Descrizione del compito: Copi integralmente, senza alcuna modifica, il brano riportato più avanti sulle scelte dei giovani cresciuti sotto il fascismo.

Documento di partenza:
• • • •
Fu certamente l’esito di vicende umanamente complesse. Molti giovani che si erano formati durante il fascismo furono costretti a compiere scelte radicali e irreversibili. Alcuni aderirono alla Resistenza combattente, altri restarono invischiati nella rete della coscrizione obbligatoria da cui si liberarono non appena possibile, altri, ideologizzati e plagiati dalla propaganda del regime, combatterono fino alla morte o alla prigionia. Non furono certamente vicende facili e ci furono lacerazioni individuali e collettive. Ma fu un prezzo da pagare per ottenere una rinascita nazionale, che effettivamente ci fu e venne negli anni immediatamente successivi ratificata dal Referendum per la Repubblica e dall’Assemblea Costituente che approvò la Costituzione repubblicana.
• • • •
Dati disponibili:
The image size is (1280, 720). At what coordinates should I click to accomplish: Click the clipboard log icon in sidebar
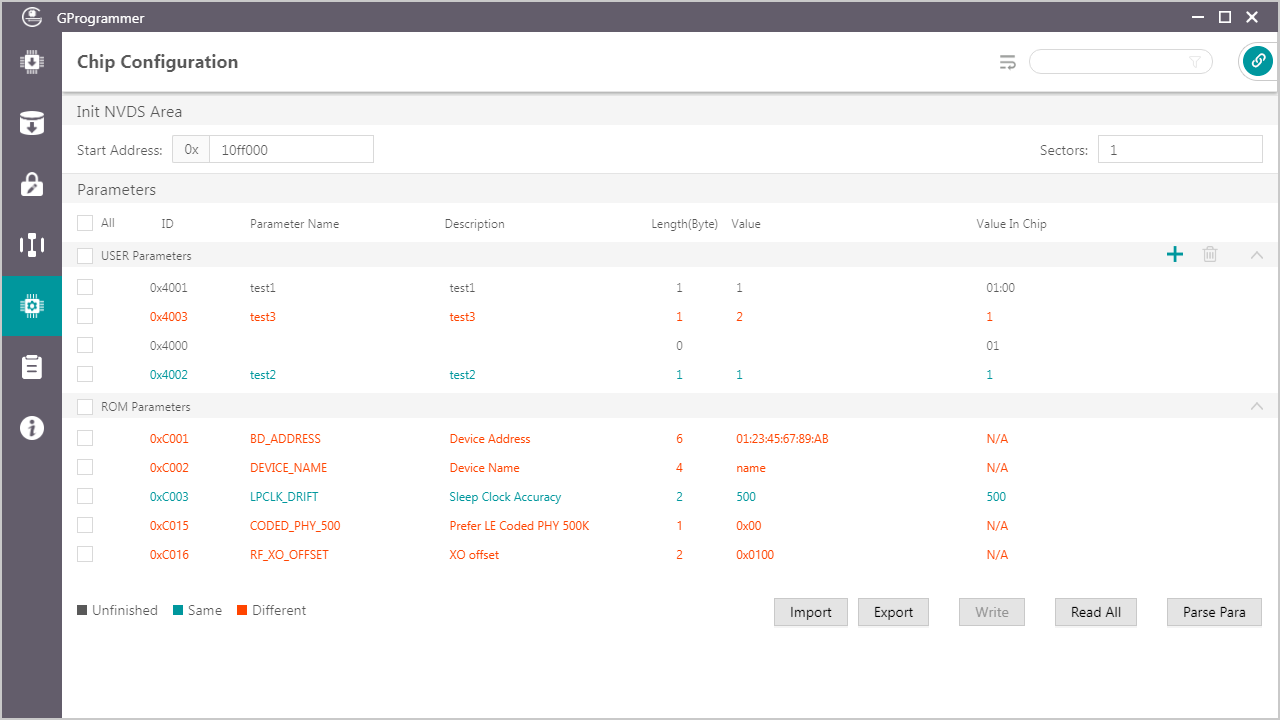[x=31, y=367]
• • • •
Risultato dell'esercizio:
Fu certamente l’esito di vicende umanamente complesse. Molti giovani che si erano formati durante il fascismo furono costretti a compiere scelte radicali e irreversibili. Alcuni aderirono alla Resistenza combattente, altri restarono invischiati nella rete della coscrizione obbligatoria da cui si liberarono non appena possibile, altri, ideologizzati e plagiati dalla propaganda del regime, combatterono fino alla morte o alla prigionia. Non furono certamente vicende facili e ci furono lacerazioni individuali e collettive. Ma fu un prezzo da pagare per ottenere una rinascita nazionale, che effettivamente ci fu e venne negli anni immediatamente successivi ratificata dal Referendum per la Repubblica e dall’Assemblea Costituente che approvò la Costituzione repubblicana.